**WORK TASK:** Exact copies of all the records are to be printed.

SUPPLIED RECORDS Block Start

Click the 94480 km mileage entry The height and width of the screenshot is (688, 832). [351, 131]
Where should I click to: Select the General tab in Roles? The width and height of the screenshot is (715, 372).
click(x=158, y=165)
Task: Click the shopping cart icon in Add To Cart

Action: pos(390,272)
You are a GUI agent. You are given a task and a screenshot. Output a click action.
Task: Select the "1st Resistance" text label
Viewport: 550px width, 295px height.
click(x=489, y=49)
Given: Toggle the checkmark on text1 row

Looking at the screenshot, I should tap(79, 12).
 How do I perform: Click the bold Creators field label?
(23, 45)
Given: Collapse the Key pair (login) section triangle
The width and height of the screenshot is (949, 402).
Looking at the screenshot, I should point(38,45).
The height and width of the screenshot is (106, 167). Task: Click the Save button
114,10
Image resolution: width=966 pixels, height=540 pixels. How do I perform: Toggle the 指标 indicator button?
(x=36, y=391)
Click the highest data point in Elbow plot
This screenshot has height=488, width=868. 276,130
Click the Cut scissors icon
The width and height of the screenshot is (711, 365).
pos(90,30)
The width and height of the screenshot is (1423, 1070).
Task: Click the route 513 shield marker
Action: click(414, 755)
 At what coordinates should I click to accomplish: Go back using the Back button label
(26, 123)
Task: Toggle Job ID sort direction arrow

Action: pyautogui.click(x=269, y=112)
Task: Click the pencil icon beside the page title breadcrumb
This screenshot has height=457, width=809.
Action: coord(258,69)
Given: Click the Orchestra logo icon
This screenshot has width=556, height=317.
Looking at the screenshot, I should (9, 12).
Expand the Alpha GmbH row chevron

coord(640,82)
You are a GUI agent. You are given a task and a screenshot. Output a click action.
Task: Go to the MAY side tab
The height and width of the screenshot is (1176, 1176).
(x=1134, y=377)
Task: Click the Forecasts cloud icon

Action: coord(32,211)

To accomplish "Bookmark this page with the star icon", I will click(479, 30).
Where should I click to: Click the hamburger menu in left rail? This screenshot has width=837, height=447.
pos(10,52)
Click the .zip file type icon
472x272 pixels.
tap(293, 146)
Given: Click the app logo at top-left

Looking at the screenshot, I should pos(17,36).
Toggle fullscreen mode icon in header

SUPPLIED RECORDS Block End

**RESULT FOR THIS EXERCISE:**
Click the 94480 km mileage entry The height and width of the screenshot is (688, 832). [351, 131]
Where should I click to: Select the General tab in Roles? The width and height of the screenshot is (715, 372).
click(x=158, y=165)
Task: Click the shopping cart icon in Add To Cart

Action: pos(390,272)
You are a GUI agent. You are given a task and a screenshot. Output a click action.
Task: Select the "1st Resistance" text label
Viewport: 550px width, 295px height.
click(x=489, y=49)
Given: Toggle the checkmark on text1 row

Looking at the screenshot, I should tap(79, 12).
 How do I perform: Click the bold Creators field label?
(23, 45)
Given: Collapse the Key pair (login) section triangle
The width and height of the screenshot is (949, 402).
Looking at the screenshot, I should point(38,45).
The height and width of the screenshot is (106, 167). Task: Click the Save button
114,10
Image resolution: width=966 pixels, height=540 pixels. How do I perform: Toggle the 指标 indicator button?
(x=36, y=391)
Click the highest data point in Elbow plot
This screenshot has height=488, width=868. 276,130
Click the Cut scissors icon
The width and height of the screenshot is (711, 365).
pos(90,30)
The width and height of the screenshot is (1423, 1070).
Task: Click the route 513 shield marker
Action: click(414, 755)
 At what coordinates should I click to accomplish: Go back using the Back button label
(26, 123)
Task: Toggle Job ID sort direction arrow

Action: pyautogui.click(x=269, y=112)
Task: Click the pencil icon beside the page title breadcrumb
This screenshot has height=457, width=809.
Action: coord(258,69)
Given: Click the Orchestra logo icon
This screenshot has width=556, height=317.
Looking at the screenshot, I should (9, 12).
Expand the Alpha GmbH row chevron

coord(640,82)
You are a GUI agent. You are given a task and a screenshot. Output a click action.
Task: Go to the MAY side tab
The height and width of the screenshot is (1176, 1176).
(x=1134, y=377)
Task: Click the Forecasts cloud icon

Action: coord(32,211)

To accomplish "Bookmark this page with the star icon", I will click(479, 30).
Where should I click to: Click the hamburger menu in left rail? This screenshot has width=837, height=447.
pos(10,52)
Click the .zip file type icon
472x272 pixels.
tap(293, 146)
Given: Click the app logo at top-left

Looking at the screenshot, I should pos(17,36).
Toggle fullscreen mode icon in header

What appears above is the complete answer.